そもそも「ドキュメンタリーは事実をありのままに描くものである」という思い込み自体がナンセンスなんであって、カメラを向けるという作為がある限り、どんなドキュメンタリーも、そのドキュメンタリーを作る監督の恣意性からは逃れ得ないわけです。「監督こそがどのように物語を構成するか最終的に決める」という点では、フィクションもノンフィクションも特に変わらない。ただ、ノンフィクションの場合は、そこで他者による介入や偶然によって、監督が影響を受けやすいという、程度の問題にすぎないわけです。

※そこらへんの問題についてより詳しく知りたい人は、森達也氏とかの著書を読むことをおすすめします。

だから、この『プロフェッショナル 仕事の流儀 ジブリ宮崎駿の2399日』というドキュメンタリーも、絶対に揺らがない事実ではなく、あくまでこの番組の監督が、宮崎駿という題材を追いかけていく中で、彼の行動に見出した物語として見ていくべきだと考えるわけです。そしてその点から言うと、「高畑勲の呪縛が重くのしかかる中で、その呪縛を振りほどくため『君たちはどう生きるか』が作られた」という物語は、物語としてなかなかおもしろいし、その物語をもっともらしく見せる造りも優れているし、その一方で、その監督の作為性からはみ出すような映像の力も随所で感じる、素晴らしいドキュメンタリー作品だったなと僕は評価しました。

◆ 提供データ
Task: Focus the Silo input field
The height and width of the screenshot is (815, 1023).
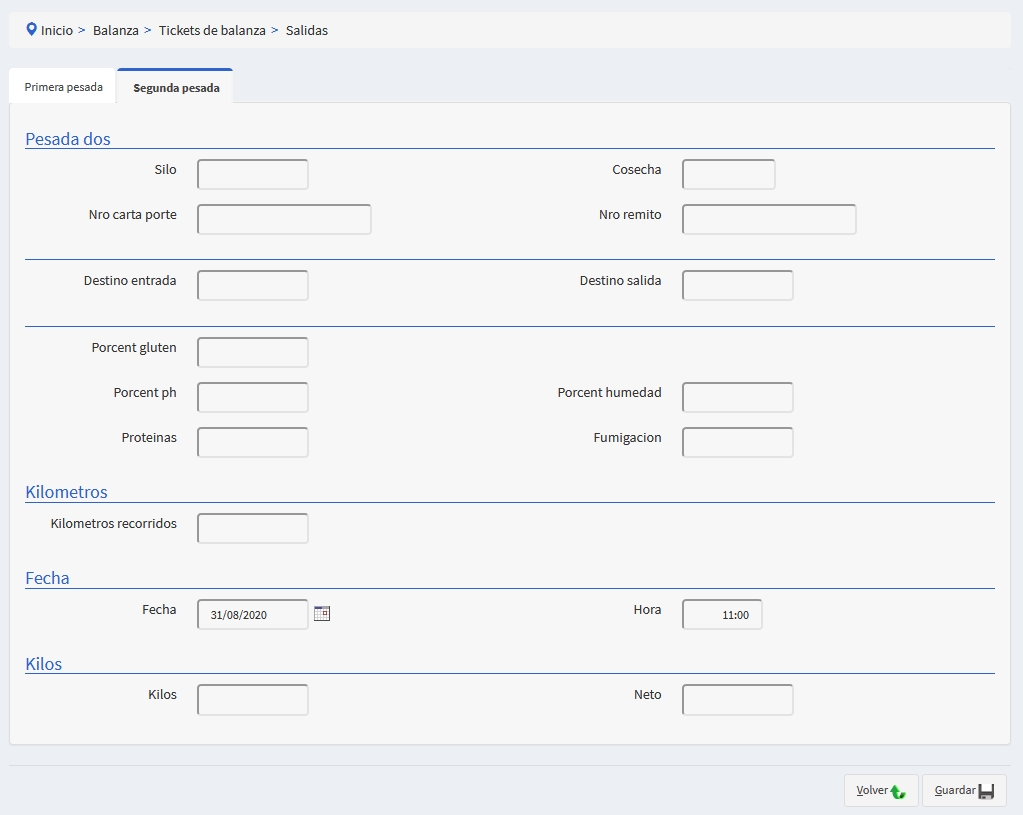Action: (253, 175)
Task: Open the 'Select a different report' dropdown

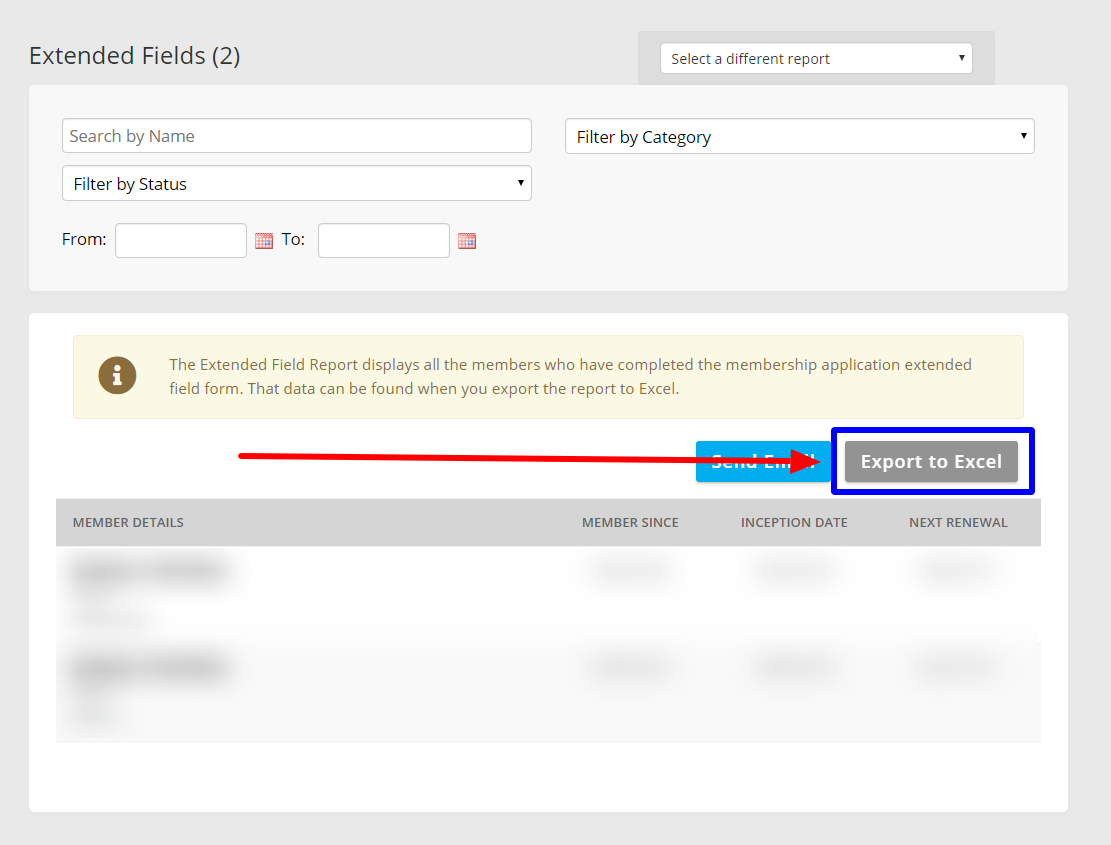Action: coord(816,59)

◆ 課題一覧
1 > 本文の「そもそも「ドキュメンタリーは」から「を読むことをおすすめします。」までの部分を、「恣意性」を「主観性」に差し替えて編集し、示してください。
2 > 提供データにある記録をすべて、一字一句変えずに出力してください。画像は出力に含めないでください。

◆ 課題の解答
1 >
そもそも「ドキュメンタリーは事実をありのままに描くものである」という思い込み自体がナンセンスなんであって、カメラを向けるという作為がある限り、どんなドキュメンタリーも、そのドキュメンタリーを作る監督の主観性からは逃れ得ないわけです。「監督こそがどのように物語を構成するか最終的に決める」という点では、フィクションもノンフィクションも特に変わらない。ただ、ノンフィクションの場合は、そこで他者による介入や偶然によって、監督が影響を受けやすいという、程度の問題にすぎないわけです。

※そこらへんの問題についてより詳しく知りたい人は、森達也氏とかの著書を読むことをおすすめします。

2 >
Task: Focus the Silo input field
The height and width of the screenshot is (815, 1023).
Action: (253, 175)
Task: Open the 'Select a different report' dropdown

Action: coord(816,59)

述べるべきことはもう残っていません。